» Your objective
Search the data for the string "World" and gather each line it is in.

» Dataset excerpts
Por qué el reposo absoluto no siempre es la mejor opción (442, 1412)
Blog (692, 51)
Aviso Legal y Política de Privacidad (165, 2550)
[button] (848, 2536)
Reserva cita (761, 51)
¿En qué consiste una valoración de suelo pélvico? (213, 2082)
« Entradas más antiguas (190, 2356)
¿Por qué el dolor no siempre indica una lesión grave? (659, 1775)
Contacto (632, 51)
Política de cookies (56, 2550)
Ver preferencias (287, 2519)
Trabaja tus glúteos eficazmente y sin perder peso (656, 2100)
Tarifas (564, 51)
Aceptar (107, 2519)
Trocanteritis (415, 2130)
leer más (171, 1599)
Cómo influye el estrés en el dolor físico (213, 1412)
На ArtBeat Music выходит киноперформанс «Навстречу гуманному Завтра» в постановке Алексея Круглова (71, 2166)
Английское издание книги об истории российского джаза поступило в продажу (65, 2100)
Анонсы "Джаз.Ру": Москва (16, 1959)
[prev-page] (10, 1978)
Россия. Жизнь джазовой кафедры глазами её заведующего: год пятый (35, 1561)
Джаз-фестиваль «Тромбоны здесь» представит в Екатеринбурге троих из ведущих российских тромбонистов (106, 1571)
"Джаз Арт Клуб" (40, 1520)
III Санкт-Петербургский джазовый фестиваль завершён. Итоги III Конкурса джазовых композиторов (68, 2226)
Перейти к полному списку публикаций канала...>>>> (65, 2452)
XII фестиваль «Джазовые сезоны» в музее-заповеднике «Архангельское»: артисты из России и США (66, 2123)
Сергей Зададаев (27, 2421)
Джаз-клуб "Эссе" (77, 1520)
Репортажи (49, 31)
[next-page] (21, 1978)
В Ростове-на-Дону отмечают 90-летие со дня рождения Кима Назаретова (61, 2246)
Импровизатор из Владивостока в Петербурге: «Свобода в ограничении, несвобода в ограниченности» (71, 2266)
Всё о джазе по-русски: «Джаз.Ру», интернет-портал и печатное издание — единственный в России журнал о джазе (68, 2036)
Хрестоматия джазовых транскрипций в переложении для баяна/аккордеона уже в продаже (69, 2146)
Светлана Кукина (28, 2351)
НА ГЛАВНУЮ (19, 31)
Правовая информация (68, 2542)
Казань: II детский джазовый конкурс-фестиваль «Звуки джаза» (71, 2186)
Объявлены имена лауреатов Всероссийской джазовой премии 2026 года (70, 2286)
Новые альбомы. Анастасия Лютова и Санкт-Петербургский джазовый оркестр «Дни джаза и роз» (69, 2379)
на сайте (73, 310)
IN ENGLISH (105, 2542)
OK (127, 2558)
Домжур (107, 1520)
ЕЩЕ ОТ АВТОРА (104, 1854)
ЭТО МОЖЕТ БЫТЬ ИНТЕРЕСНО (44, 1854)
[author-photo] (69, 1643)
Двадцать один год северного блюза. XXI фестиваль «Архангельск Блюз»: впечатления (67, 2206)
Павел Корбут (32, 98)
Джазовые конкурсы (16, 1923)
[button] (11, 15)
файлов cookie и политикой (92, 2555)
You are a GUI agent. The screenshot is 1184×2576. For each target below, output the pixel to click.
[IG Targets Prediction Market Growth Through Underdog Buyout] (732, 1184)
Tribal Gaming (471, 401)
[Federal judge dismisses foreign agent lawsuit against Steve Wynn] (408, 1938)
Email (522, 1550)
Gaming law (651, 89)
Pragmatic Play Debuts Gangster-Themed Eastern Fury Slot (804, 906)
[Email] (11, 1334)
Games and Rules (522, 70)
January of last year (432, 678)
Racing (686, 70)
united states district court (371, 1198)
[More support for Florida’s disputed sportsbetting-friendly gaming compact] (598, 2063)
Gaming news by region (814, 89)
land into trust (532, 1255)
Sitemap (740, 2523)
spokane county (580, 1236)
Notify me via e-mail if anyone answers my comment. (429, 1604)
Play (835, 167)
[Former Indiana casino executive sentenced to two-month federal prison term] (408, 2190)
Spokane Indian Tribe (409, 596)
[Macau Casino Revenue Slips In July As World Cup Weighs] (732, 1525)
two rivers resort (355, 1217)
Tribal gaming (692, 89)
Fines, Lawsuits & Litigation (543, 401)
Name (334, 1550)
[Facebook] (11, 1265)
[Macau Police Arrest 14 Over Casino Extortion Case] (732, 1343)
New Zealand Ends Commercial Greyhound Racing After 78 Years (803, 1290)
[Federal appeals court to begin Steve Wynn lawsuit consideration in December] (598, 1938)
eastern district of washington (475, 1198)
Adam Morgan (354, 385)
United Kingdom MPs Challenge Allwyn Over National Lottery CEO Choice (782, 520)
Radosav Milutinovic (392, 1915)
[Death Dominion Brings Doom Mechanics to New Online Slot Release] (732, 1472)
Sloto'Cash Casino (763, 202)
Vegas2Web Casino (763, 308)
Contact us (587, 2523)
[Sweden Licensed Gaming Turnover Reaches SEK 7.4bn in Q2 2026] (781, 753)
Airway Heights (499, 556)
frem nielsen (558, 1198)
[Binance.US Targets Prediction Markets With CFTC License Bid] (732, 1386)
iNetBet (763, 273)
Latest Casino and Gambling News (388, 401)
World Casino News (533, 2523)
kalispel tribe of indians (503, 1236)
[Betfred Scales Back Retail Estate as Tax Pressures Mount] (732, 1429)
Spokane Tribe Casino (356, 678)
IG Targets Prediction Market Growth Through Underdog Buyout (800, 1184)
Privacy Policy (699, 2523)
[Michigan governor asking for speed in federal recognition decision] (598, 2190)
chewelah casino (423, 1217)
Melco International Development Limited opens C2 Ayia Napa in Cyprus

» Response to the exercise
[Macau Casino Revenue Slips In July As World Cup Weighs] (732, 1525)
World Casino News (533, 2523)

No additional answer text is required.